Problems and tasks
[1] Copy word for word the passage from the excerpt on computer science Ph.D. students and employment, starting with "The unemployment rate" and going on through "two years ago.".
[2] Write the next part of the excerpt on computer science Ph.D. students and employment, picking up after its final sentence.

Excerpt to read
>> start
Table 5a reports the data for new students in fall 2008 from outside North America. Top 12 U.S. departments continue to have a somewhat higher fraction of domestic students than do lower-ranked departments, and Canadian departments continue to have a lower percentage of Ph.D. students from outside North America than do their U.S. counterparts. The range of new Ph.D. students in U.S. programs who are not North American is 50% to 64% across the ranking strata. I departments are at the lower end of this range. Among U.S. programs ranked 25-36, the fraction of new Ph.D. students from outside North America increased from 59% to 64%. In Canadian programs, the fraction of new students who were not North American declined from 43% to 36%. Overall, the fraction of non-North American new Ph.D. students (54.0%) is comparable to last year’s 54.8%.
Figure 4 shows the employment trend of new Ph.D.s in academia and industry, and the proportion of those going to academia who took positions in departments other than Ph.D.-granting CS/CE departments. Table 4 shows a more detailed breakdown of the employment data for new Ph.D.s. The trend toward employment in industry over academia continues for the 2007-08 Ph.D. graduates. Of those for whom employment type is known, industry hired 56.6% of new Ph.D. graduates, compared to 52.3%, 49.4% and 39.6% in the previous three years. In contrast, about 30% took academic employment in North America (compared to 32%, 33%, 43% and 60%, respectively, in the previous four years). There also is a continued decline in the percentage who went into tenure-track positions in Ph.D.-granting programs (9.4% vs 11.4%, 12.8%, 17.5% and 27.5% in the previous four years) and to non-Ph.D.-granting CS/CE departments (4.2% vs. 4.7%, 5.2% and 7.0% in the previous three years). The decline in the number of persons going into tenure-track positions in Ph.D.-granting programs is almost exactly offset by an increase in the number of new Ph.D.s going to postdoctoral positions.
The unemployment rate for new Ph.D.s remains less than 1%. The proportion of Ph.D. graduates who were reported taking positions outside of North America, among those whose employment is known, decreased again this year to 9.2%, from 10% last year and 13.1% two years ago.
>> end
Dataset entries
>> start
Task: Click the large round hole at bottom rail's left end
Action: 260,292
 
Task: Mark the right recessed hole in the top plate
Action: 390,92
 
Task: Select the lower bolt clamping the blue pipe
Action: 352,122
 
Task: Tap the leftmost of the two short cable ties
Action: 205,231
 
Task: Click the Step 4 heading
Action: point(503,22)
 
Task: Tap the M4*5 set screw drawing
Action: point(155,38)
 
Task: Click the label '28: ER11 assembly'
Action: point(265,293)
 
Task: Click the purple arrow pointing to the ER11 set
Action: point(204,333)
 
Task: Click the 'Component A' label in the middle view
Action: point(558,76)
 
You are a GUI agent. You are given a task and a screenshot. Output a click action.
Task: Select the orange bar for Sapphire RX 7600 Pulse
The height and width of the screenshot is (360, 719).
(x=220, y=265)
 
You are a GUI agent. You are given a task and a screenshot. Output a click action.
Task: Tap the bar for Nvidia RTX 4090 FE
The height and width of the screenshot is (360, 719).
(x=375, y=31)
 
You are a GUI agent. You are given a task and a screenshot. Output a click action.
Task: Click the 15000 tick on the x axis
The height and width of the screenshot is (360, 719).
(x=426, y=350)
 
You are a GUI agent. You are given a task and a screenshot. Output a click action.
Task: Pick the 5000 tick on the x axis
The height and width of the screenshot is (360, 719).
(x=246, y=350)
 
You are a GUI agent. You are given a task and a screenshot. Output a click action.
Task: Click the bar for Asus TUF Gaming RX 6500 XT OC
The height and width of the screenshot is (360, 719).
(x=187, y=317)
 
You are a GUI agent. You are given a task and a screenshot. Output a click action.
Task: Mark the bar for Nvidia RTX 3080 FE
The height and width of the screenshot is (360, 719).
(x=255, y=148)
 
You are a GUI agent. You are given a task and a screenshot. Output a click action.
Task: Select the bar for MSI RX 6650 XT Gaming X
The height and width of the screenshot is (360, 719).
>> end
Expected results
[1]
The unemployment rate for new Ph.D.s remains less than 1%. The proportion of Ph.D. graduates who were reported taking positions outside of North America, among those whose employment is known, decreased again this year to 9.2%, from 10% last year and 13.1% two years ago.

[2]
Table 4 also indicates the areas of specialty of new CS/CE Ph.D.s. Year-to-year fluctuations among these data are common and multi-year trends are difficult to discern. This year, there was an increase in the database/information systems area, which no doubt is influenced by the inclusion of I departments in this year’s survey. On the other hand, the programming languages and OS/networks area showed declines. AI/robotics took over from OS/networks as the area with the largest number of graduates. In this year’s survey, we refined the choice of areas that the departments could use to classify Ph.D. recipients, including categories of interest to I departments. We will review the data in comparison with those of previous years to see if this classification is proving useful. There still are a large number of graduates classified as having their degree in some area not specified.
The proportion of women among new Ph.D.s rose for the third straight year, to 20.5% in 2008 from 19.1% last year. This includes I departments, which graduated women Ph.D.s. in higher proportion that did CS and CE departments. However, subtracting the I departments still results in an increase to 20.2% among CS and CE departments (Table 2). Ethnicity characteristics of new Ph.D.s are similar to those reported last year (Table 3). This year, the ethnicity categories were modified to conform to those used by the National Center for Educational Statistics. Thus, the percentages may not all be entirely comparable. This year, we also broke out the reported data when residency status was known but ethnicity was not. Last year, we combined data for ethnicity unknown and residency unknown. Coupled with the inclusion of I departments this year, extra care therefore must be taken when comparing percentages in this year’s ethnicity tables with those from last year. Nevertheless, among CS and CE departments, it appears there was an increase in the proportion of new Ph.D.s awarded to Whites this year, offset by a decrease in those to Asians (including Native Hawaiians and Pacific Islanders).
Current Ph.D. enrollment proportions show a slight decline in women among CS and CE departments (from 19.5% to 18.9%), although when I departments are included the proportion this year is 20.0% (Table 7). With respect to ethnicity breakdowns, there appears to be a larger proportion of Nonresident Aliens this year, offset by a decrease in the proportion of Whites and Asians, including Native Hawaiians and Pacific Islanders (Table 8).
Master's and Bachelor's Degree Production and Enrollments (Tables 9-16)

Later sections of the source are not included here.